Boards' Response to Shareholders' Dissatisfaction: The Case of Shareholders' Say on Pay in the UK

Posted: 2 Jun 2009 Last revised: 3 May 2015

See all articles by Walid Alissa

Walid Alissa

HEC Paris - Accounting and Management Control Department

Date Written: May 3, 2015

Abstract

In 2002, the United Kingdom adopted a regulation allowing shareholders to cast non-binding (advisory) votes on their firm's Directors' Remuneration Report during annual general meetings (the 'Say-on-Pay' rule). This study evaluates a decade of this regulation and examines how it affected the behavior of shareholders and boards in a sample of FTSE 350 firms during the period 2002-2012. I find evidence that shareholder dissatisfaction increases with excess CEO compensation. This relationship does not exist for the expected level of compensation, suggesting that shareholders take a sophisticated approach when casting their vote. Boards do not appear to respond to shareholder dissatisfaction systematically, however they do respond selectively by reducing the excessiveness of CEO compensation when performance is poor. Boards also seem to respond swiftly to shareholder dissatisfaction. There is evidence that the probability of CEO turnover increases with shareholder dissatisfaction. Overall, the evidence suggests that 'Say-on-Pay' regulation addressed regulatory concerns about transparency, accountability, and performance linkage.
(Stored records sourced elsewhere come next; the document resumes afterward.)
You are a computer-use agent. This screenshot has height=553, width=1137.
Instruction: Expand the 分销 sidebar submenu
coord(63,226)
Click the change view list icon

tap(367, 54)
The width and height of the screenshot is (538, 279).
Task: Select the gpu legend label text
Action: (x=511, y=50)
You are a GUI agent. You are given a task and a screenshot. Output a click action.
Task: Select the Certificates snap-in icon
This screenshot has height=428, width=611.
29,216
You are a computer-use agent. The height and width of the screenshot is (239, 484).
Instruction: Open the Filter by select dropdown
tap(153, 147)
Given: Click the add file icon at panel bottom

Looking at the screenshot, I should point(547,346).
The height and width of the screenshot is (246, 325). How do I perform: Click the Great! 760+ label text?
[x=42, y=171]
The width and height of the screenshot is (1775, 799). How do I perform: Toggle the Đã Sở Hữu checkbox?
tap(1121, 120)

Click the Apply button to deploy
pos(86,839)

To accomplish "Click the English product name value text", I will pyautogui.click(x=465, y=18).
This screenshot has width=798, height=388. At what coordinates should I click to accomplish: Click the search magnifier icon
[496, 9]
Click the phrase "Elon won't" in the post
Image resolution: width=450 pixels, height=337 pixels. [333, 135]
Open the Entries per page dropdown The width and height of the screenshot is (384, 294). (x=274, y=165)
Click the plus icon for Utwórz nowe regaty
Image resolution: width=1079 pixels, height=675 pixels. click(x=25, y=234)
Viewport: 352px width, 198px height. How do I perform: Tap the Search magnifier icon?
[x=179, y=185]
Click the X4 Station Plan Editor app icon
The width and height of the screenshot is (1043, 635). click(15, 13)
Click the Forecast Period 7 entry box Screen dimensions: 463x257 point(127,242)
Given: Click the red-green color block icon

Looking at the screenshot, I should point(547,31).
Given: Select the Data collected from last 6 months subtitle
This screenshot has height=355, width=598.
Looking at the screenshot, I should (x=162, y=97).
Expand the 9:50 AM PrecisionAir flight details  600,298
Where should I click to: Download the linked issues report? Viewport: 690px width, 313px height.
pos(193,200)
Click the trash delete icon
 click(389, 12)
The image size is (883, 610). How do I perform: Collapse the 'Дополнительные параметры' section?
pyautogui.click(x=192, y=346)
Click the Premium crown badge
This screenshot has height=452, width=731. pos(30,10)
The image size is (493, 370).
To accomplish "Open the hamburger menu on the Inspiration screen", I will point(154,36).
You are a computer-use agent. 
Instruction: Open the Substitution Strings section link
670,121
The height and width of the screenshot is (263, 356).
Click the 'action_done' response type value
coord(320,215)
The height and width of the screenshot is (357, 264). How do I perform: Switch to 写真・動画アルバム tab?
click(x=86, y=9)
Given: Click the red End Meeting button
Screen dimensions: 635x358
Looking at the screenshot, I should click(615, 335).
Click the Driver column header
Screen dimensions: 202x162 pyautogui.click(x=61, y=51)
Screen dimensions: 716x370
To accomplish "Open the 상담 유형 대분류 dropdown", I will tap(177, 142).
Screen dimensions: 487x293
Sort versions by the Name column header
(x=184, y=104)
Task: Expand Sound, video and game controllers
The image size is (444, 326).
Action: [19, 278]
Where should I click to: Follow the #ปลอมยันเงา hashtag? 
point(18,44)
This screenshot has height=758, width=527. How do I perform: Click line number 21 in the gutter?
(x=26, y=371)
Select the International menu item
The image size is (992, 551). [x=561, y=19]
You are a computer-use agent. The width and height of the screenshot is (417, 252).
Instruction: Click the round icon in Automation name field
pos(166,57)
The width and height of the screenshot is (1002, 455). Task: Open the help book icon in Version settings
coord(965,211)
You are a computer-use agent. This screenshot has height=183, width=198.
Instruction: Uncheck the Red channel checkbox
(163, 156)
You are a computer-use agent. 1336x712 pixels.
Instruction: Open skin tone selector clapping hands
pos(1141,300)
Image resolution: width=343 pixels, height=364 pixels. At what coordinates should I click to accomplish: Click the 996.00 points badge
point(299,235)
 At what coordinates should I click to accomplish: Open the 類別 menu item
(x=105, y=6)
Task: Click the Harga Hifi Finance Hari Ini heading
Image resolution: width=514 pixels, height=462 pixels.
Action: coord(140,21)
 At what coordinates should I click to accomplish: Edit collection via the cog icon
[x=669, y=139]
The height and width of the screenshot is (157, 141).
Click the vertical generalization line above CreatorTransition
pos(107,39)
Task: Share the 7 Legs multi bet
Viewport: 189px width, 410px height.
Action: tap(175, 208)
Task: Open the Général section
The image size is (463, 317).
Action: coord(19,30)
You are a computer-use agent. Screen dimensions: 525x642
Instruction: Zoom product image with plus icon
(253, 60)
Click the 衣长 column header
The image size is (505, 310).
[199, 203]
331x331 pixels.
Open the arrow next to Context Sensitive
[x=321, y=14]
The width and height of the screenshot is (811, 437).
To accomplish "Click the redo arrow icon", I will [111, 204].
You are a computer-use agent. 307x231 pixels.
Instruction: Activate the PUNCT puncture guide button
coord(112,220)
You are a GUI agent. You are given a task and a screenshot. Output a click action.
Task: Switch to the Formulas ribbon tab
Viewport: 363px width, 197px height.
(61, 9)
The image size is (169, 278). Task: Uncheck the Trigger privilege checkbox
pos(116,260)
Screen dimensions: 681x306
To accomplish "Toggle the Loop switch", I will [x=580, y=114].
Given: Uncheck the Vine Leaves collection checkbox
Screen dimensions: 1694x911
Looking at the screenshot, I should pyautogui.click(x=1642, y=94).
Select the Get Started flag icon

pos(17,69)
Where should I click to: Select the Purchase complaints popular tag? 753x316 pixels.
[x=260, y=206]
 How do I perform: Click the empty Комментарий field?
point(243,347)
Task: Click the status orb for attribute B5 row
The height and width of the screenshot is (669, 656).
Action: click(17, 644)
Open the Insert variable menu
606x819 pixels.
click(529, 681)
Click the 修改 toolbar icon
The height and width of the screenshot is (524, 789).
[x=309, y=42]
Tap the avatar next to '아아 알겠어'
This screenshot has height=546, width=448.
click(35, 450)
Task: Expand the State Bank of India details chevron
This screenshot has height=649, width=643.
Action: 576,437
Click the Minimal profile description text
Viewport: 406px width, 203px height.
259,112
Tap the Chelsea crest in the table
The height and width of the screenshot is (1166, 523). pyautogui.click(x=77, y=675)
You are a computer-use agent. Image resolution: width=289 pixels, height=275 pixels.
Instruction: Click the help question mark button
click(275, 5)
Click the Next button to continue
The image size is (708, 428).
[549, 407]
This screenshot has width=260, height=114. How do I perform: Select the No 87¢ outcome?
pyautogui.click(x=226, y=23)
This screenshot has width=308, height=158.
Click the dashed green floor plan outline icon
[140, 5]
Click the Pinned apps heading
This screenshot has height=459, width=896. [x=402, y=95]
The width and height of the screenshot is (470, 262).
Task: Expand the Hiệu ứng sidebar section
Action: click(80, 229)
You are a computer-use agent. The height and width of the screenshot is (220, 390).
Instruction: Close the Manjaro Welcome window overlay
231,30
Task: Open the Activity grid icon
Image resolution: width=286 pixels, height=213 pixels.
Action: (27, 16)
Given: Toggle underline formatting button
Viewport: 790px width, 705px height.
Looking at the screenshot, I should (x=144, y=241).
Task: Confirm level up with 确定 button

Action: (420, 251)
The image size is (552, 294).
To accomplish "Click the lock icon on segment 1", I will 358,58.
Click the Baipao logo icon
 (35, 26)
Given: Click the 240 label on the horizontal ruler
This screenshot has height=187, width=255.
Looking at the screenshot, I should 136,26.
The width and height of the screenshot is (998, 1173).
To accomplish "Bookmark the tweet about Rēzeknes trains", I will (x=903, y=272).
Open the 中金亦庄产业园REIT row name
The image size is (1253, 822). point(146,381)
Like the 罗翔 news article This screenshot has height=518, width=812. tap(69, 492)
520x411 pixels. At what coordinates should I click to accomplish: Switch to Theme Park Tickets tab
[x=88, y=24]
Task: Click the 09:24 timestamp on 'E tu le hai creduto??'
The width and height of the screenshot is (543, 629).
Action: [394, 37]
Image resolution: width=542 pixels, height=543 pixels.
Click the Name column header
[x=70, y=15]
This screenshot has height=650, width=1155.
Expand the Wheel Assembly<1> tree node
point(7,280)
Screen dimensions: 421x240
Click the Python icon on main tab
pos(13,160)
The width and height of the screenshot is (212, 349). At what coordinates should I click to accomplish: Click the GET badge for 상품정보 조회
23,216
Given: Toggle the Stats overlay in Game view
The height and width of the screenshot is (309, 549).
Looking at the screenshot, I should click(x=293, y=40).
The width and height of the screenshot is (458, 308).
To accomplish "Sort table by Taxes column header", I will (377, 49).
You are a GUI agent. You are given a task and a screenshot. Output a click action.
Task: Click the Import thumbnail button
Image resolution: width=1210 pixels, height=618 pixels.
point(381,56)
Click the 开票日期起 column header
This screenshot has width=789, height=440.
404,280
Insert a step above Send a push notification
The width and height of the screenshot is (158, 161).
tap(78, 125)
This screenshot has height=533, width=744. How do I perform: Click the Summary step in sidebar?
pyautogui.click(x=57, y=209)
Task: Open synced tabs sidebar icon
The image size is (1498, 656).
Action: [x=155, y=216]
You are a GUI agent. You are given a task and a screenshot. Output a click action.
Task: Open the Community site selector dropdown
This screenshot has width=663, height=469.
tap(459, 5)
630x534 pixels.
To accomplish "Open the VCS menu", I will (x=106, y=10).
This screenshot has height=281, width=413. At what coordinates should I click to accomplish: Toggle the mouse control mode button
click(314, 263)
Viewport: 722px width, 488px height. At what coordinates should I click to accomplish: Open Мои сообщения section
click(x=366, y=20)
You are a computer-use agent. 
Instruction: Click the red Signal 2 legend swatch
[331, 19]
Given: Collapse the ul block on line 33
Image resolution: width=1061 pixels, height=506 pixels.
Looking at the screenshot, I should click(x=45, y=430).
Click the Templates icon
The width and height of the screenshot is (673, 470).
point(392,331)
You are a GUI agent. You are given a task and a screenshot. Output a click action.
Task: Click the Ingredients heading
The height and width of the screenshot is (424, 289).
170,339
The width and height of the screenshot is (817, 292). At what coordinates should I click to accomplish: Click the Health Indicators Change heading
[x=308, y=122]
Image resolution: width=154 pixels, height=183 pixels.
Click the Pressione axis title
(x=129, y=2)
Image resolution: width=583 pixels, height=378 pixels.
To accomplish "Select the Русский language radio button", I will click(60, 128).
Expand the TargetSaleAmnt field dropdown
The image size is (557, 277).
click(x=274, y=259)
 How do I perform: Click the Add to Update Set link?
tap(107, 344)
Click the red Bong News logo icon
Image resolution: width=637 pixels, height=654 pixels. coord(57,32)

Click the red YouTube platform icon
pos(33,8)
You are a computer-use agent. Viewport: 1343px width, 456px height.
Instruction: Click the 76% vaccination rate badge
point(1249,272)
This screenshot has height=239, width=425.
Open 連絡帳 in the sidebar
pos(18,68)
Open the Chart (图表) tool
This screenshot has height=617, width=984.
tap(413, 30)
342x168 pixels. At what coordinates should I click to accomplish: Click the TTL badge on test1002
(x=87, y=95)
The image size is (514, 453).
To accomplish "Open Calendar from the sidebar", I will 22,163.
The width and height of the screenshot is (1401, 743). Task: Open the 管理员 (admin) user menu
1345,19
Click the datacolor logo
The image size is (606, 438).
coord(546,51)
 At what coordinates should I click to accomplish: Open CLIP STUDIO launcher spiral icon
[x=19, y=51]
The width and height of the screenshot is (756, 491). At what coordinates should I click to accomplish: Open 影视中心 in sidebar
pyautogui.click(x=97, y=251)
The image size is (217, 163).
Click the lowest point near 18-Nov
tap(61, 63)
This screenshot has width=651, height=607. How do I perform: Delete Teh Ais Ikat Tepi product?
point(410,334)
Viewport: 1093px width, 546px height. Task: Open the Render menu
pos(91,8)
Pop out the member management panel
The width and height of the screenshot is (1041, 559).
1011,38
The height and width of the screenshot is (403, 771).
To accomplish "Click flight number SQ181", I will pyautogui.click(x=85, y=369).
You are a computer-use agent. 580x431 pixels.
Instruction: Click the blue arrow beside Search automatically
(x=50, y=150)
Keywords: Executive compensation, Say-on-Pay, shareholders' vote, dissatisfaction

JEL Classification: M52, J33, J63, G34, K22

Suggested Citation

Alissa, Walid, Boards' Response to Shareholders' Dissatisfaction: The Case of Shareholders' Say on Pay in the UK (May 3, 2015). European Accounting Review Forthcoming, Available at SSRN: https://ssrn.com/abstract=1412880 or http://dx.doi.org/10.2139/ssrn.1412880

Walid Alissa (Contact Author)

HEC Paris - Accounting and Management Control Department ( email )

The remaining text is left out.